It turns out the Polo was the seventh best-selling car in the UK during 2017, being VW’s second biggest seller after…you guessed it, the Golf. Over its lifetime it’s sold over 14 million around the world, so it has to be handled with care when it comes to reincarnation.
Now in its sixth generation we spent a day with one to see what’s new.
VW tip the best seller to be the SE model fitted with the 1.0 litre TSI engine, so that’s exactly what we drove. One of these starts at £15,135, our test car had a ton of options on it which bumped it up to a lofty £18,820.
There’s not a huge amount to say about the appearance of the new Polo. In fact as I followed one I said to myself ‘well that looks bloody boring’.
It’s inoffensive. Not wanting to stray too far from the old, the all-new Polo simply looks like a nip, tuck and preen on the existing model. Lower, longer wider – as every new car is – this model is actually bigger than the Mk IV Golf. Scary.
Angular aggressive front lights clean up the Polo’s appearance, and some nice stamped shoulder lines meld into the rear lamps. It’s all got a bit more angular really, but it’s still undeniably a Polo.

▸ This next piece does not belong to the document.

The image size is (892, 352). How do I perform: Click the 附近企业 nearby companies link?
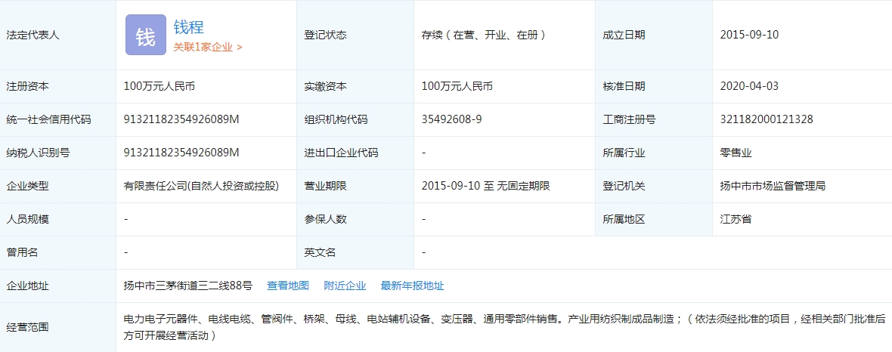[345, 286]
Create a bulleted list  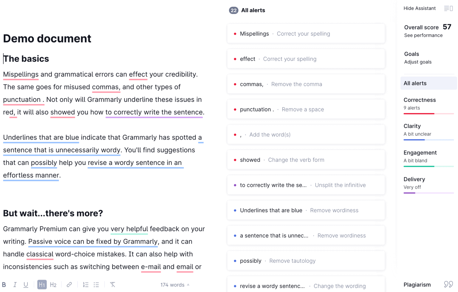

Three cylinder engines have jumped leaps and bounds in the last five years or so, this plucky little 1.0 litre turbo strapped unit is no exception. Producing 94 BHP and 175 Nm of torque the Polo feels nippy and well suited to city life.
0-62 takes 10.8 seconds, that may sound slow but thanks to that torque it feels punchier than it is. Floor it out of a junction and you’re met with a reassuring squeal as the inside tyre spins, it’s definitely got some go to it.
Dinky little 15” alloys give you chunky tyres, which means a soft absorbing ride. Cat’s eyes, lumps, bumps and potholes are but a dull thud seemingly half a mile behind you. This Polo really feels like its bigger brother the Golf.
All of the controls are super light, steering feel is non-existent but you can still place the Polo accurately. There’s an amount of controlled body lean in corners, it goes with the comfy setup but never strays into the alarming.
If you’re after a quicker Polo the GTI is now fitted with the 2.0 litre TSI from the Golf GTI, detuned to 197 BHP it will get you to 62 in 6.7 seconds. They start at £21,140.
Inside is where the changes can be seen the most. The infotainment screen is set in line with the driver’s dials so everything is to hand, air vents are now relegated to just below the large 8” touchscreen.
It’s where the Golf similarities are more pronounced, everything inside is minimalist and neatly laid out. Far less cluttered than the previous Polo.
And for the first time ever you can now personalise VW’s baby hatch, there are five different dashboards to choose from and nine different seat coverings. I also took out a Polo ‘beats’ that day which featured the unique ‘Velvet Red’ dash.
Beats are known for their high end headphones, and audio is the reason behind the collaboration. You get a 300 watt stereo system built out of an 8 channel amp, 2 tweeters, 2 woofers, 2 broadband speakers in the rear and a sub in the boot.
It’s a decently powerful system, but just lacks that clarity and involvement that other premium audio systems seem to bring. Whilst it would be more than acceptable to a teenager in their first car, it’s not an audiophile’s choice.
Space inside is good, it feels much bigger than a Polo should. Rear seat legroom is decent enough for adults over shorter journeys, head height is also well looked after thanks to a low hip point.
Boot space has increased by 25% to 351 litres, to put that in comparison a Ford Focus can only manage 316 litres.
VW’s Polo is a superb car for people that just ‘need a car’. There’s plenty of power in the 1.0 litre TSI, I wouldn’t recommend going the naturally aspirated engine as it’ll feel totally lethargic.
Polo is the go to choice that sits a fraction behind the Fiesta. With the formula largely remaining the same they’ll still sell by the shed load.